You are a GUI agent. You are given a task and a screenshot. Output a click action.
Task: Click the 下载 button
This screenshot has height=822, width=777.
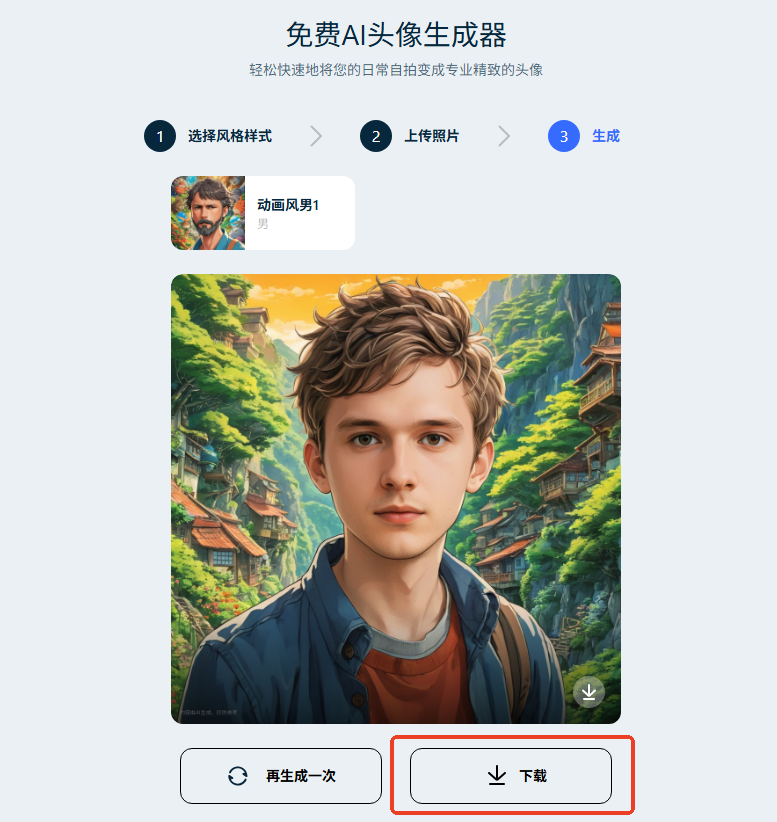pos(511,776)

---

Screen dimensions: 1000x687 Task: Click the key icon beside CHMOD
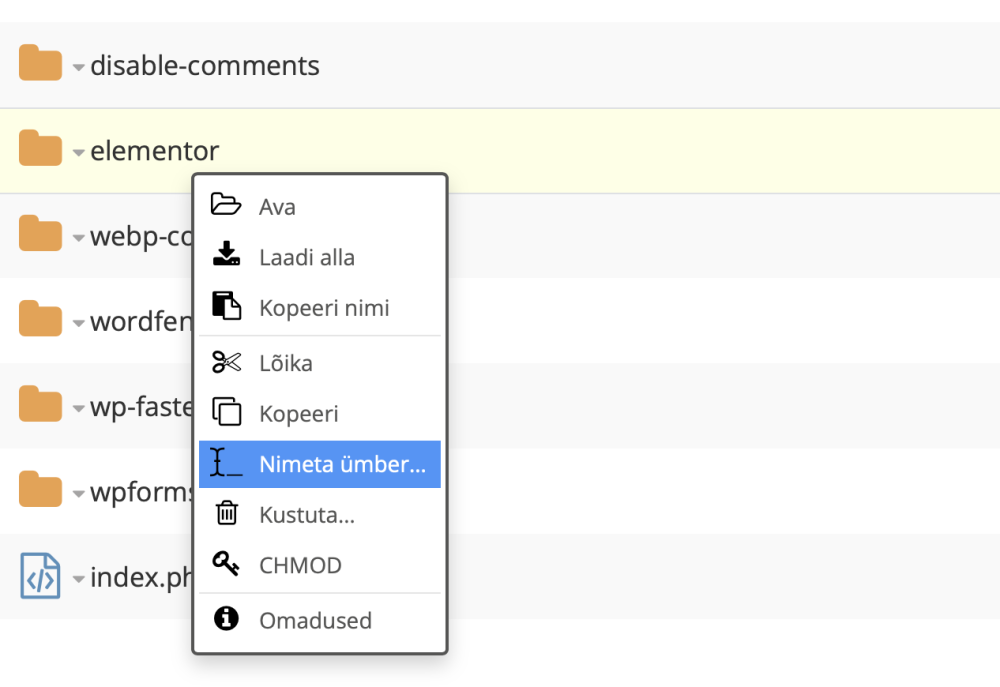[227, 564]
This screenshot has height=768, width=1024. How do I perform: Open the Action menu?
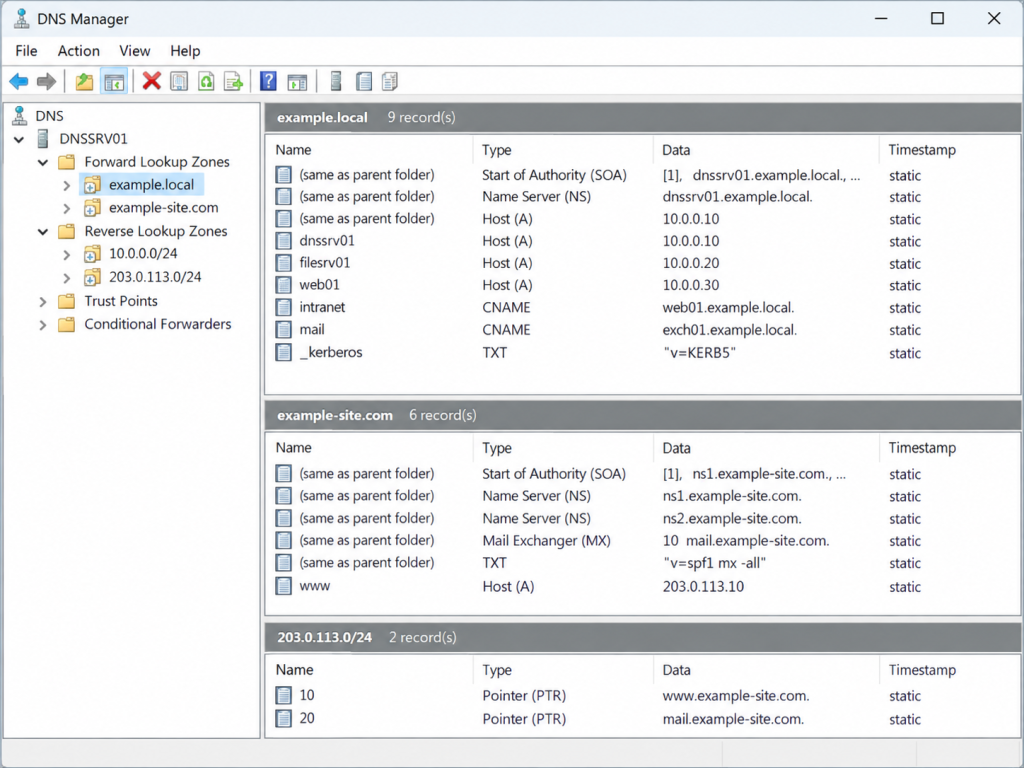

The problem: Look above for the line holding "Screen dimensions: 1000x687" and output everything from it down to the line holding "This screenshot has height=768, width=1024.", both ends included, exactly and without images.

Finished task:
Screen dimensions: 1000x687 Task: Click the key icon beside CHMOD
[227, 564]
This screenshot has height=768, width=1024. How do I perform: Open the Action menu?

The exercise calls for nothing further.